> [ARBEITSAUFTRAG 1]:
Stimmen die Aussagen (a), (b) und (c) mit dem Bericht über Asad Ahmads Rücktritt überein? Antworten Sie jeweils mit Ja oder Nein und zitieren Sie die entscheidenden Worte des Berichts wörtlich.
(a) Ahmad war mehr als fünf Jahre Trainer der SG Oberliederbach.
(b) Co-Trainer Bülent Öztürk bleibt beim Verein.
(c) Ahmad nennt für seine Entscheidung neben sportlichen auch andere Gründe.
> [ARBEITSAUFTRAG 2]:
Beantworten Sie die folgenden Fragen anhand des Berichts über Asad Ahmads Rücktritt.
(a) Wie alt ist Asad Ahmad?
(b) In welcher Liga spielt die SG Oberliederbach?
(c) Wann wurde der Bericht veröffentlicht?
> [ARBEITSAUFTRAG 3]: Schreiben Sie aus dem Bericht über Asad Ahmads Rücktritt den Abschnitt wörtlich ab, der bei „Asad Ahmad verlässt“ beginnt und bei „Öztürk den Verein.“ endet.

> [AUSGEWÄHLTER TEXTAUSZUG]:
======

Asad Ahmad verlässt Oberliederbach

Verbandsliga Mitte: SGO mit Trainern aus zweiter Reihe

09. November 2017, 13:14 Uhr

Oberliederbachs Trainer Asad Ahmad gab seinen Rücktritt bekannt. Foto: Jörg Schulz

Asad Ahmad ist nicht mehr Trainer beim Mitte-Verbandsligisten SG Oberliederbach. Nach über fünf Jahren verlässt der 33-jährige Übungsleiter gemeinsam mit seinem Co-Trainer Bülent Öztürk den Verein.

"Das ist rein sportlich, es gibt keine andere Gründe. Ich war total glücklich hier, in diesem Verein hat alles gepasst. Aber das Sportliche belastet einen dann doch ganz schön. Und wir waren dann schon an einem Punkt, dass wir gesagt haben, dass es für den Verein wohl das Beste ist“, erläutert Ahmad unserem Portal die Hintergründe seiner Entscheidung.

======

> [GEZEIGTES MATERIAL]:

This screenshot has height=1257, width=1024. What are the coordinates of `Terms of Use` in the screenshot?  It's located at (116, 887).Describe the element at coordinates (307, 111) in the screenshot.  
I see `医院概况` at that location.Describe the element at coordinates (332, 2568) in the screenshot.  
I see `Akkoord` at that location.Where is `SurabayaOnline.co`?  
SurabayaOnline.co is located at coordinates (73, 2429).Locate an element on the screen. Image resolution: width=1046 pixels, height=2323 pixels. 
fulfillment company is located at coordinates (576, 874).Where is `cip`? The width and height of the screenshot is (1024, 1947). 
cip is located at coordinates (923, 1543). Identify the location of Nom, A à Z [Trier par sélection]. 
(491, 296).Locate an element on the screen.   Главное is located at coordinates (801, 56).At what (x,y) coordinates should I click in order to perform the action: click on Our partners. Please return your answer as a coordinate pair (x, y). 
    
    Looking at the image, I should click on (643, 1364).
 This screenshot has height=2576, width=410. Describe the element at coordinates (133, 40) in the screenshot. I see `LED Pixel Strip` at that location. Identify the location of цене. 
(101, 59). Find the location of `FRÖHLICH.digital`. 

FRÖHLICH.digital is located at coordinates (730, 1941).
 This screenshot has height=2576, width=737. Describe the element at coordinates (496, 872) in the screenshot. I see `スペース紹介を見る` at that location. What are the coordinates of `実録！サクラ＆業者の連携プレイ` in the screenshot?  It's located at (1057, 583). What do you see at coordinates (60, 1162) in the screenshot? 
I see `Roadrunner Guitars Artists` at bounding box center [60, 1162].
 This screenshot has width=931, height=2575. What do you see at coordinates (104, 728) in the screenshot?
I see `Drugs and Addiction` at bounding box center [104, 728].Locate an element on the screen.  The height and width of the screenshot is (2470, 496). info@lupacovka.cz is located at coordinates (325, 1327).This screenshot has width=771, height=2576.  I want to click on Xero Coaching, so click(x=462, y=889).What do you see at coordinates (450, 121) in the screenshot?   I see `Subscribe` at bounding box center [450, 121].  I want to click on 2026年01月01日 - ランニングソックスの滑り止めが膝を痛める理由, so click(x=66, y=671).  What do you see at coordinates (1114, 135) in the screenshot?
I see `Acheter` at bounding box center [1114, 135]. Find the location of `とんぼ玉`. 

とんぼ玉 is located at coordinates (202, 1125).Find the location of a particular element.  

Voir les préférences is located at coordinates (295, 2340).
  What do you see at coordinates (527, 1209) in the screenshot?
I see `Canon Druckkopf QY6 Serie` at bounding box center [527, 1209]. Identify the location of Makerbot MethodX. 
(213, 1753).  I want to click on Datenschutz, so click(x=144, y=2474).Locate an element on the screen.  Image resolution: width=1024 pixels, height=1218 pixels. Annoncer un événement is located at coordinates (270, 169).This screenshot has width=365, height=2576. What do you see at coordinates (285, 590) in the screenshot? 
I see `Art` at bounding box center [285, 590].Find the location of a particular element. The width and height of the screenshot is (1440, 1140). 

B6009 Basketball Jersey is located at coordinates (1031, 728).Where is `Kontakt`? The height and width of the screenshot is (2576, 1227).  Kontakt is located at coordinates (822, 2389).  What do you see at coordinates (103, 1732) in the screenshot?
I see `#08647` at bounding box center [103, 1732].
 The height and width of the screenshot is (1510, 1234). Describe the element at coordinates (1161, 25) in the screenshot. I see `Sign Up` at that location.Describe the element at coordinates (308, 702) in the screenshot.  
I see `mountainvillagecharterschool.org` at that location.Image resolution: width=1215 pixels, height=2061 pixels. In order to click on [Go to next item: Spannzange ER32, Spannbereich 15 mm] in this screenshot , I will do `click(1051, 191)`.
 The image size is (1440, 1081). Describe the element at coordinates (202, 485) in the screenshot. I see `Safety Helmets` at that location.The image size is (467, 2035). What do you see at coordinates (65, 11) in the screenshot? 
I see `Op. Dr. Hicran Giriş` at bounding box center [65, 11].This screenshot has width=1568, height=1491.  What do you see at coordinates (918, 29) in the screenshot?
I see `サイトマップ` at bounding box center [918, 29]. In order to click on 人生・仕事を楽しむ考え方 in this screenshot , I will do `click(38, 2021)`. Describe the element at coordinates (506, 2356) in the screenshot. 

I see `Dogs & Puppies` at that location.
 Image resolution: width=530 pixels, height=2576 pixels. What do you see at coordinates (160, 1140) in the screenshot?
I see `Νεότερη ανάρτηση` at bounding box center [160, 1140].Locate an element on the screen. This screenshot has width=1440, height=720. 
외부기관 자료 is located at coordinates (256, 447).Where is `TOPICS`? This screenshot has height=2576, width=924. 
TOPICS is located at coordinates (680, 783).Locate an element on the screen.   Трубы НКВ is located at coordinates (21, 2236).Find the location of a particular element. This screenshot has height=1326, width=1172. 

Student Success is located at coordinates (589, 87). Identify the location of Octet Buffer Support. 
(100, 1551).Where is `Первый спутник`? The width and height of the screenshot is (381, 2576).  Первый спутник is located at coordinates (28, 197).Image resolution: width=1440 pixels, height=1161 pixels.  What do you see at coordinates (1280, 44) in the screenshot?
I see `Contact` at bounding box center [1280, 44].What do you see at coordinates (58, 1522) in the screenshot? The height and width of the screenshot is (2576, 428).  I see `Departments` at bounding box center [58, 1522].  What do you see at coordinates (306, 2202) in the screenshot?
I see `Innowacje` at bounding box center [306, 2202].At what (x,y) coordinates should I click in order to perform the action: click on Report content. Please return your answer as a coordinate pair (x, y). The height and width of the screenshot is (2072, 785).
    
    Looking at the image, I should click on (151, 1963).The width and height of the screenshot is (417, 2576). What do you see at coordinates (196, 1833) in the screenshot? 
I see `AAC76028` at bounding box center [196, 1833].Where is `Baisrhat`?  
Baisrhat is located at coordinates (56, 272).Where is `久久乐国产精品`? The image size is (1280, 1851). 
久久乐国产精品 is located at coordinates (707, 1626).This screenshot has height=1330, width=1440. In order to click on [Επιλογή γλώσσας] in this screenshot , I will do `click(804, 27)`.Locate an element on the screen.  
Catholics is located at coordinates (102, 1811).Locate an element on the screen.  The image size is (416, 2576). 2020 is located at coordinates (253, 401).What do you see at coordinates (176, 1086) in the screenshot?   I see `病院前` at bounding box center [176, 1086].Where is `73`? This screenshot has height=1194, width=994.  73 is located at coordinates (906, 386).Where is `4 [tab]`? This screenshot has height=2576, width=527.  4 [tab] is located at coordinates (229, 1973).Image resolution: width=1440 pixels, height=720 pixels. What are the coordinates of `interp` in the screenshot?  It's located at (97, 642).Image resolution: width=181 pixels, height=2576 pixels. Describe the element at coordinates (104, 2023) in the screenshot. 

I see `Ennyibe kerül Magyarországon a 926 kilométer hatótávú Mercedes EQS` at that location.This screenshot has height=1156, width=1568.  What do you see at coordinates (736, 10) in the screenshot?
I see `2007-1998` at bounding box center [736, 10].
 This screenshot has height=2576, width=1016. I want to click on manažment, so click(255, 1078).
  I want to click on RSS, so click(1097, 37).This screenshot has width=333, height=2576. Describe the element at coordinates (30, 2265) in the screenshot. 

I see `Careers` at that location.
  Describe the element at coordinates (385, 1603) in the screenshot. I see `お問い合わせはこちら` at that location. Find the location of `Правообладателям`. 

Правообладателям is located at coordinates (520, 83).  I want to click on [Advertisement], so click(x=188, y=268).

======

> [ERWARTETE ANTWORT 1]:
(a) Ja: „Nach über fünf Jahren verlässt der 33-jährige Übungsleiter“
(b) Nein: „gemeinsam mit seinem Co-Trainer Bülent Öztürk den Verein“
(c) Nein: „Das ist rein sportlich, es gibt keine andere Gründe.“

> [ERWARTETE ANTWORT 2]:
(a) 33 Jahre
(b) In der Verbandsliga Mitte
(c) Am 09. November 2017 um 13:14 Uhr

> [ERWARTETE ANTWORT 3]:
Asad Ahmad verlässt Oberliederbach

Verbandsliga Mitte: SGO mit Trainern aus zweiter Reihe

09. November 2017, 13:14 Uhr

Oberliederbachs Trainer Asad Ahmad gab seinen Rücktritt bekannt. Foto: Jörg Schulz

Asad Ahmad ist nicht mehr Trainer beim Mitte-Verbandsligisten SG Oberliederbach. Nach über fünf Jahren verlässt der 33-jährige Übungsleiter gemeinsam mit seinem Co-Trainer Bülent Öztürk den Verein.